#### Task details
Rescale the listing from the line with "Launch Firefox from the dock" to the line with "tap(1059, 271)", both included, by writing out every line, requests included, with each answer coordinate multiplied by 2.1 and rounded to a whole number, halves up. Keep all numbers in the requests unchanged.
- - - -
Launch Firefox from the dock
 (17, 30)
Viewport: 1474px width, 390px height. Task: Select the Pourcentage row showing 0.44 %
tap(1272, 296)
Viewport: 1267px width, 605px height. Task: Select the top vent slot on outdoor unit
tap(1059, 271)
- - - -
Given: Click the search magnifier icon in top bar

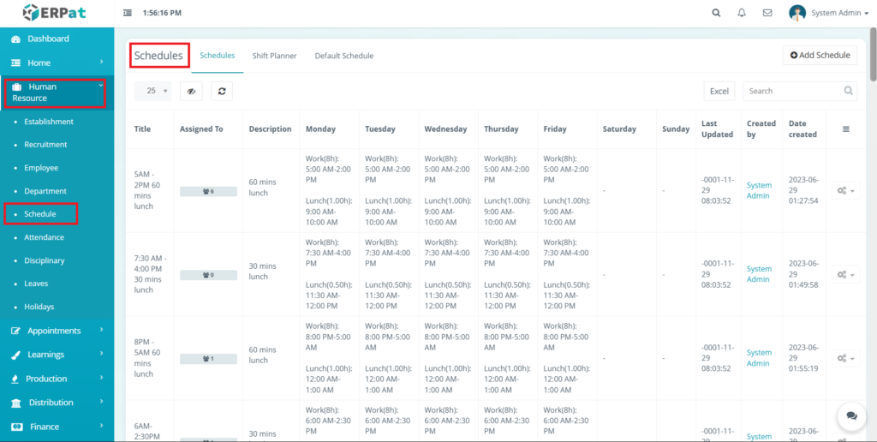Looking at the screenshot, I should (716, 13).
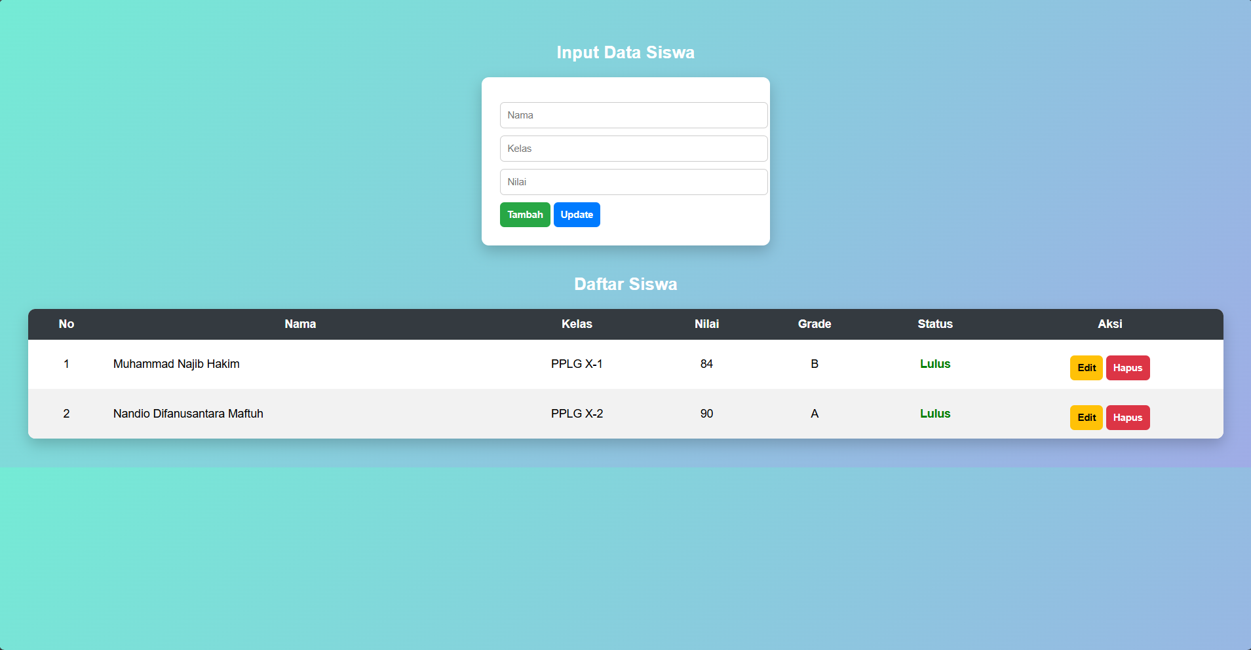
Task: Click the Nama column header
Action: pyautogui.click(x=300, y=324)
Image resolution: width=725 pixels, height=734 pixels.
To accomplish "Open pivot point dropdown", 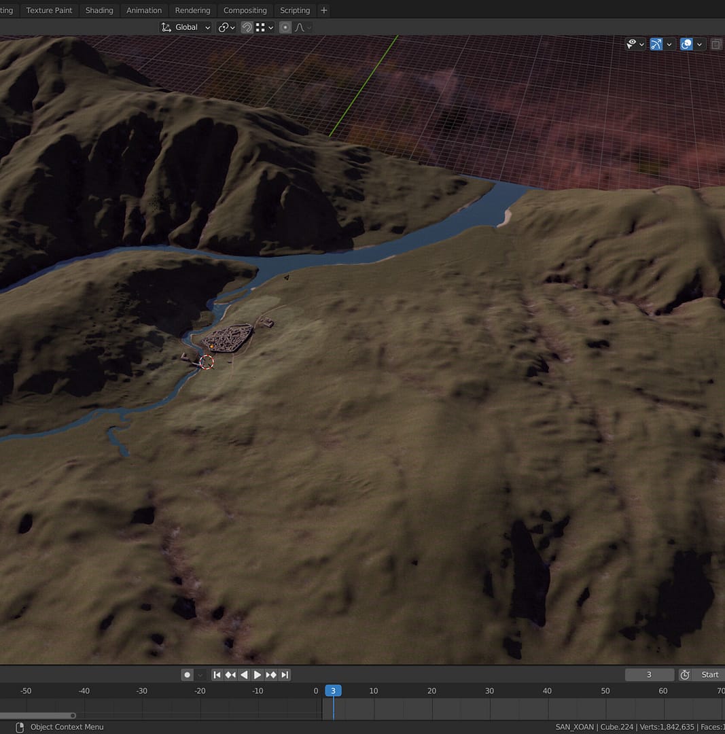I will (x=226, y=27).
- - - -
#### Answer to the problem
Launch Firefox from the dock
 (36, 63)
Viewport: 1474px width, 390px height. Task: Select the Pourcentage row showing 0.44 %
tap(2671, 622)
Viewport: 1267px width, 605px height. Task: Select the top vent slot on outdoor unit
tap(2224, 569)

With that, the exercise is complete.